#### Task
Without any pictures, output the records exactly as they are.

%%

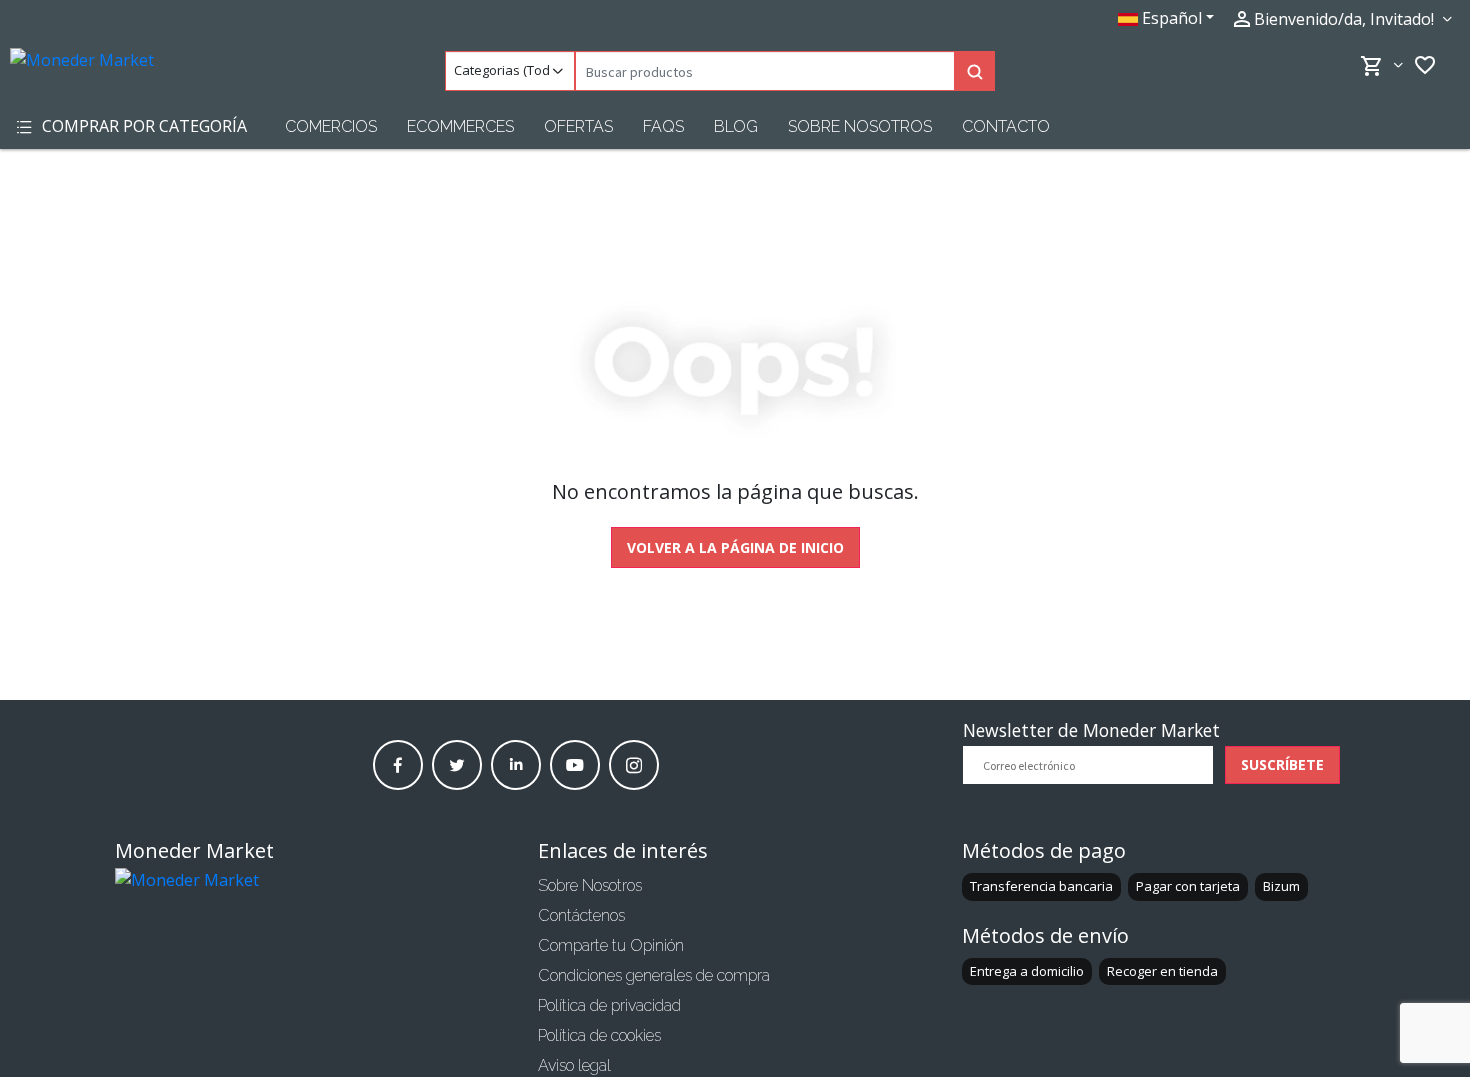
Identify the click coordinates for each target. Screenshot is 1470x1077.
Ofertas (578, 126)
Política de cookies (599, 1035)
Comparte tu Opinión (611, 945)
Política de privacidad (609, 1005)
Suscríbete (1282, 764)
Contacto (1006, 126)
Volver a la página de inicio (735, 547)
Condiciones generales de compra (654, 975)
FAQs (663, 126)
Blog (736, 126)
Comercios (331, 126)
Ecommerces (460, 126)
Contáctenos (581, 915)
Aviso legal (574, 1065)
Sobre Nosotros (860, 126)
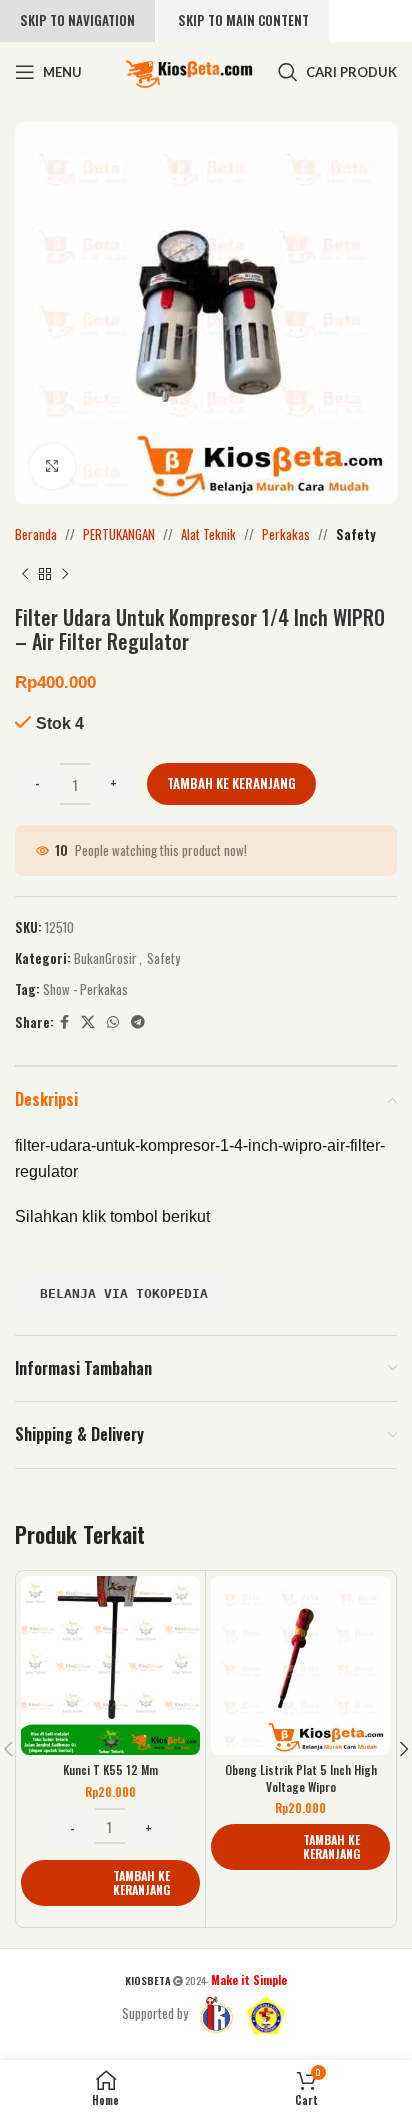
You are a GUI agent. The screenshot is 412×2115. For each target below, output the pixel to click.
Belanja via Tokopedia (124, 1293)
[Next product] (65, 575)
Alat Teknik (208, 534)
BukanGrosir (105, 958)
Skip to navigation (77, 20)
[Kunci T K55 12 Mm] (110, 1665)
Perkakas (286, 534)
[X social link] (88, 1022)
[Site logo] (189, 70)
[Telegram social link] (138, 1022)
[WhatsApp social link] (113, 1022)
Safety (356, 534)
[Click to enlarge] (52, 466)
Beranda (36, 534)
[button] (110, 1883)
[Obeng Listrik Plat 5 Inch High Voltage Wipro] (300, 1665)
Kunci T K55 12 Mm (110, 1769)
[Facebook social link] (64, 1022)
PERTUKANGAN (119, 534)
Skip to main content (243, 20)
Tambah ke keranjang (231, 783)
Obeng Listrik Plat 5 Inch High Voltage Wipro (301, 1777)
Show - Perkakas (85, 989)
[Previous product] (25, 575)
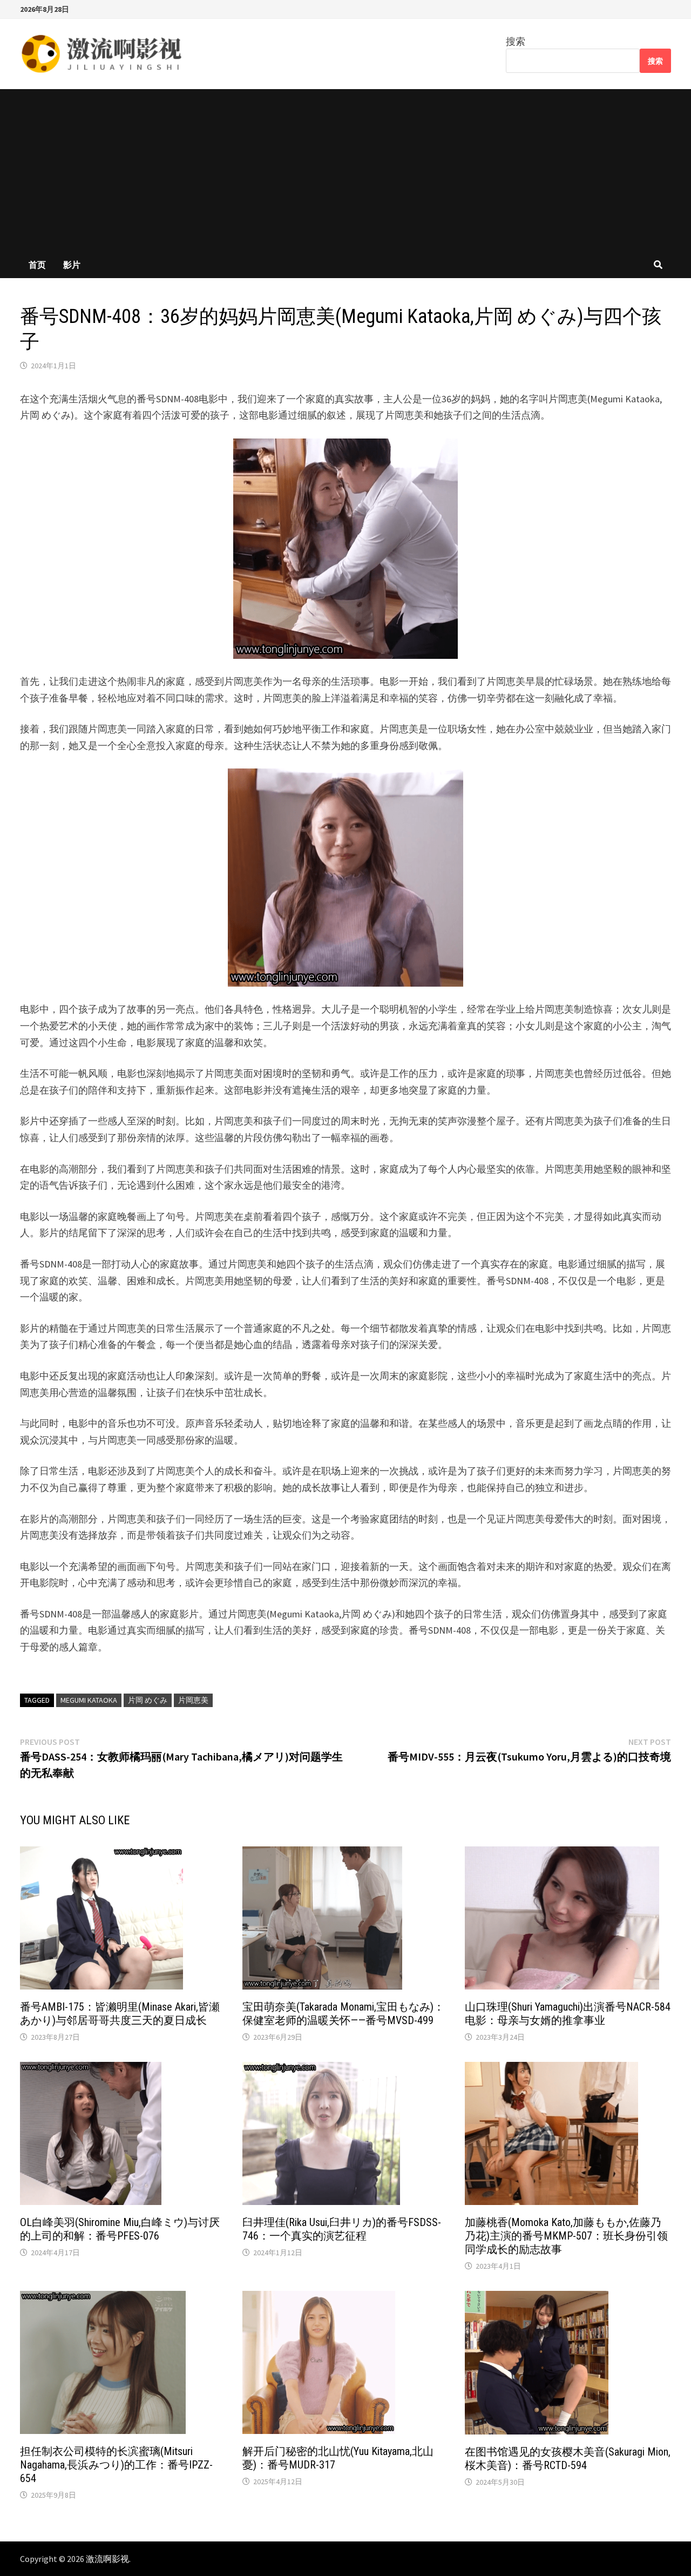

%%

#### Solution to this task
Identify the click coordinates for each target. Screenshot is 1470x1077.
Ofertas (578, 126)
Política de cookies (599, 1035)
Comparte tu Opinión (611, 945)
Política de privacidad (609, 1005)
Suscríbete (1282, 764)
Contacto (1006, 126)
Volver a la página de inicio (735, 547)
Condiciones generales de compra (654, 975)
FAQs (663, 126)
Blog (736, 126)
Comercios (331, 126)
Ecommerces (460, 126)
Contáctenos (581, 915)
Aviso legal (574, 1065)
Sobre Nosotros (860, 126)
You are a GUI agent. The screenshot is 412×2115. For each target below, output the pixel to click.
Belanja via Tokopedia (124, 1293)
[Next product] (65, 575)
Alat Teknik (208, 534)
BukanGrosir (105, 958)
Skip to navigation (77, 20)
[Kunci T K55 12 Mm] (110, 1665)
Perkakas (286, 534)
[X social link] (88, 1022)
[Site logo] (189, 70)
[Telegram social link] (138, 1022)
[WhatsApp social link] (113, 1022)
Safety (356, 534)
[Click to enlarge] (52, 466)
Beranda (36, 534)
[button] (110, 1883)
[Obeng Listrik Plat 5 Inch High Voltage Wipro] (300, 1665)
Kunci T K55 12 Mm (110, 1769)
[Facebook social link] (64, 1022)
PERTUKANGAN (119, 534)
Skip to main content (243, 20)
Tambah ke keranjang (231, 783)
Obeng Listrik Plat 5 Inch High Voltage Wipro (301, 1777)
Show - Perkakas (85, 989)
[Previous product] (25, 575)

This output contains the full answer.